Zero-shot Cross-lingual NER via Mitigating Language Difference: An Entity-aligned Translation Perspective
This addresses the challenge of transferring NER knowledge to low-resource non-Latin script languages, which is an incremental improvement over existing methods focused on Latin script languages.
The paper tackles the problem of zero-shot cross-lingual named entity recognition (CL-NER) for non-Latin script languages like Chinese and Japanese, where performance degrades due to structural differences, by proposing an entity-aligned translation (EAT) approach using large language models and fine-tuning with multilingual Wikipedia data to align entities between languages.
Cross-lingual Named Entity Recognition (CL-NER) aims to transfer knowledge from high-resource languages to low-resource languages.

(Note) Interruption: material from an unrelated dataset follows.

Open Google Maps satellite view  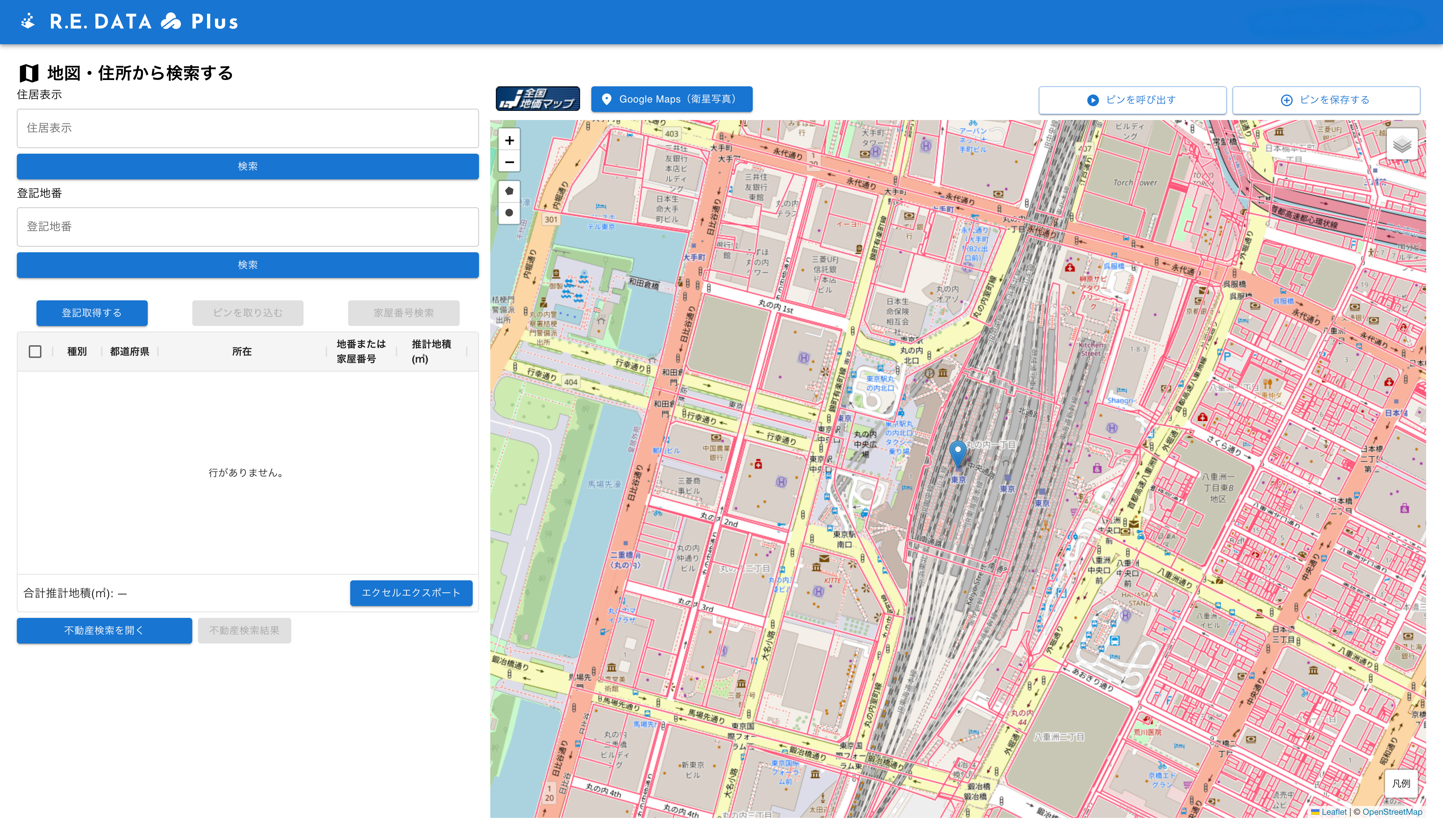[x=671, y=99]
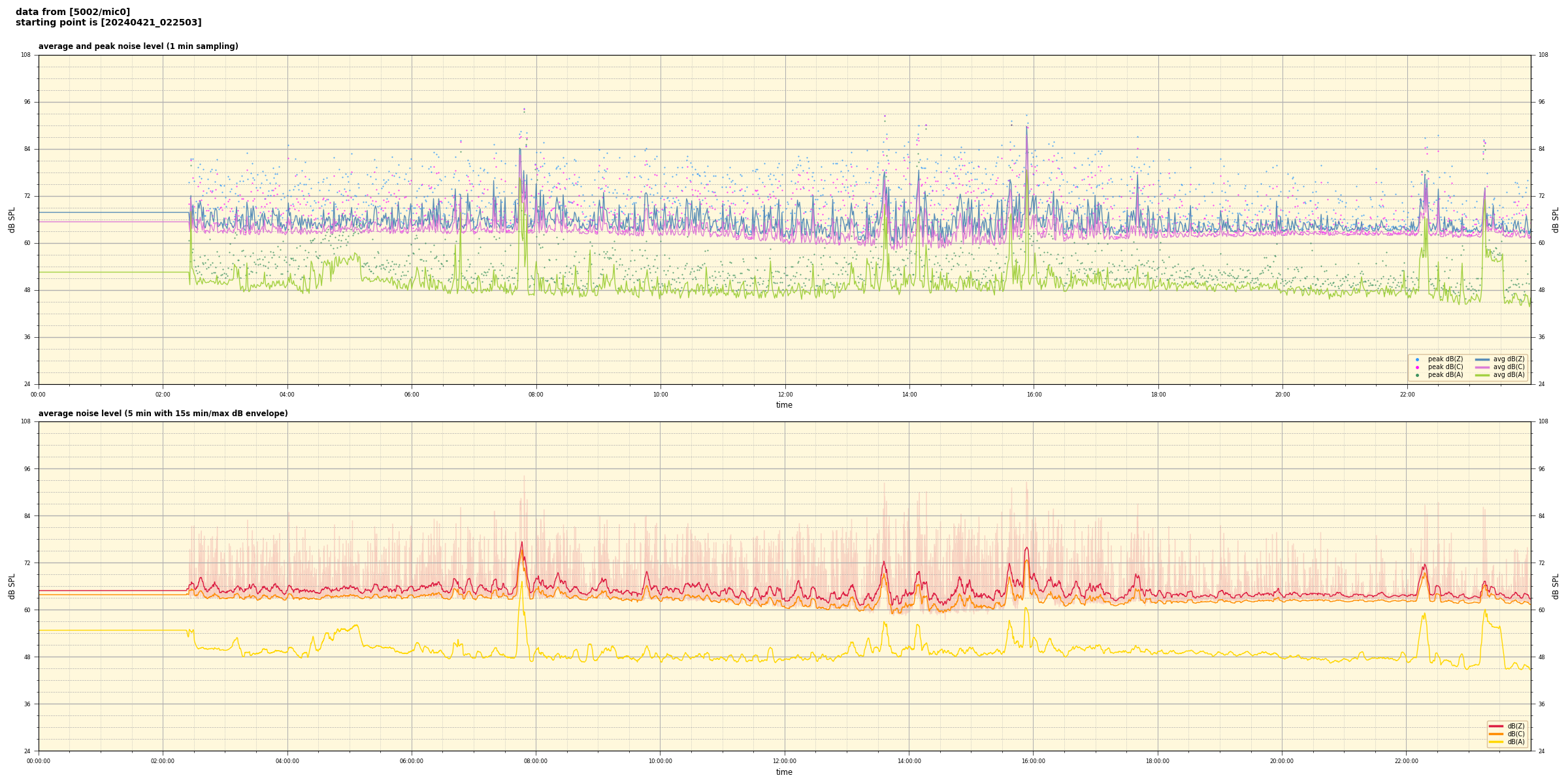Click the 22:00 tick label on top chart
1568x784 pixels.
[x=1407, y=395]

However, existing zero-shot CL-NER (ZCL-NER) approaches primarily focus on Latin script language (LSL), where shared linguistic features facilitate effective knowledge transfer. In contrast, for non-Latin script language (NSL), such as Chinese and Japanese, performance often degrades due to deep structural differences. To address these challenges, we propose an entity-aligned translation (EAT) approach. Leveraging large language models (LLMs), EAT employs a dual-translation strategy to align entities between NSL and English. In addition, we fine-tune LLMs using multilingual Wikipedia data to enhance the entity alignment from source to target languages.